■ WHAT IS EXPECTED
Find every line with the string "info" in the material below and copy it.

■ INPUT FOR THIS TASK
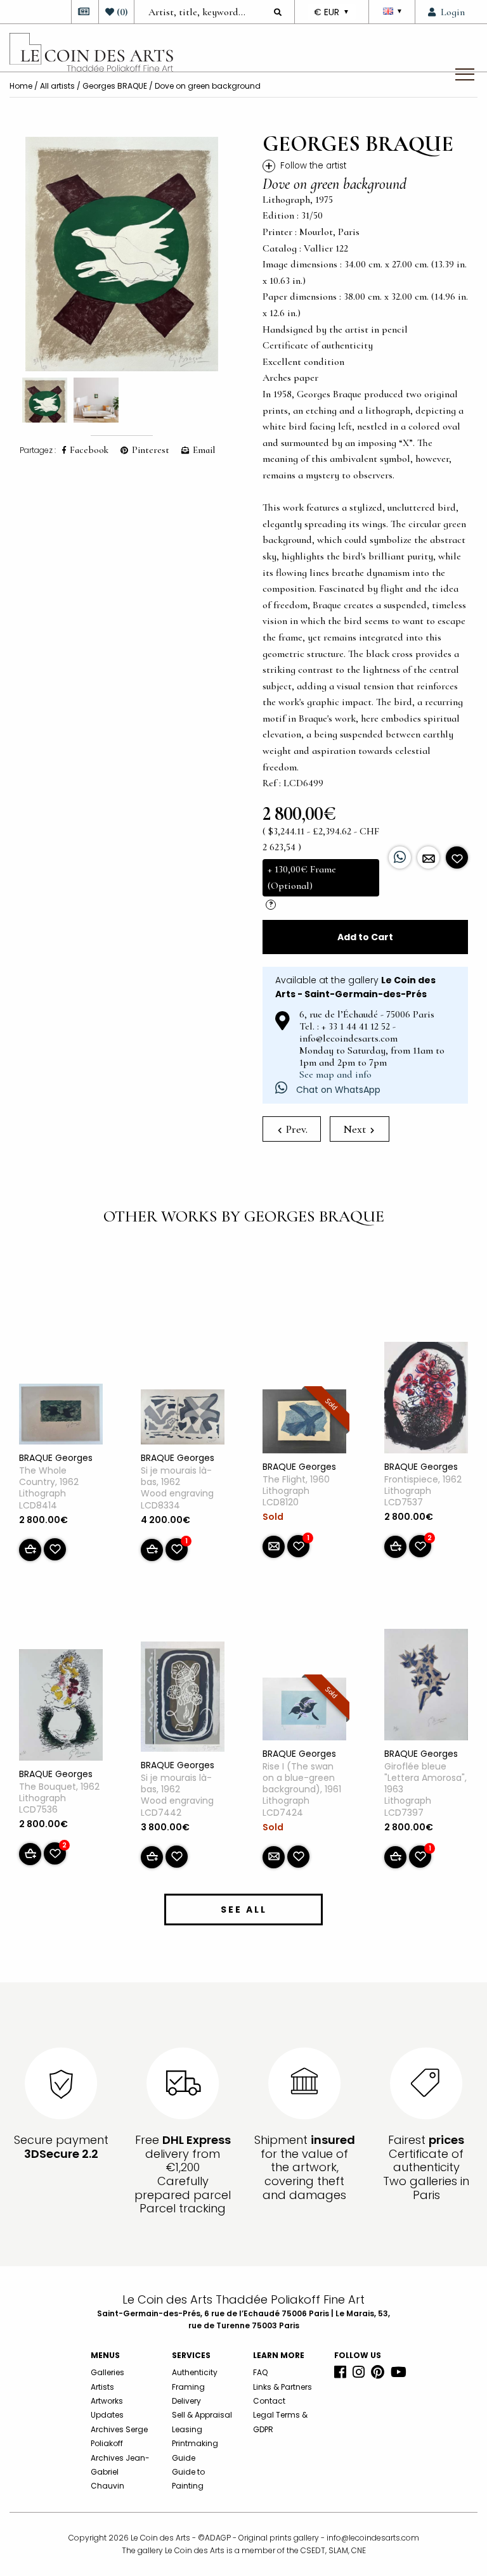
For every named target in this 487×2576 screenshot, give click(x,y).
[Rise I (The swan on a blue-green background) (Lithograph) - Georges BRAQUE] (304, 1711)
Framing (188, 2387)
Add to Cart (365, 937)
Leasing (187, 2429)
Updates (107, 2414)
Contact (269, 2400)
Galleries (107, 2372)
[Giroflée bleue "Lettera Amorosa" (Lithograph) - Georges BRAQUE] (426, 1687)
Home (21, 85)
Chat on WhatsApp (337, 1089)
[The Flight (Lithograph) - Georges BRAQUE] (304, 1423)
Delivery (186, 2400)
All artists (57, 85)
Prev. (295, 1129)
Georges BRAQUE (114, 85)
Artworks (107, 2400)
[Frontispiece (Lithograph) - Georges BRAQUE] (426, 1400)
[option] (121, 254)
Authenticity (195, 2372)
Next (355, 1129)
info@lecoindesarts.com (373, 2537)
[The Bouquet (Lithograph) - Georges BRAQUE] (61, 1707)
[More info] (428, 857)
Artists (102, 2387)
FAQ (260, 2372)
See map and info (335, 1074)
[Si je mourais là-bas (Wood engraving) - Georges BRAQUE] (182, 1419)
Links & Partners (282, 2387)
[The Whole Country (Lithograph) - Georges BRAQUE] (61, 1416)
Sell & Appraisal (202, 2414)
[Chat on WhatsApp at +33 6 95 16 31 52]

■ ANSWER SPACE
info@lecoindesarts.com (373, 2537)
[More info] (428, 857)
See map and info (335, 1074)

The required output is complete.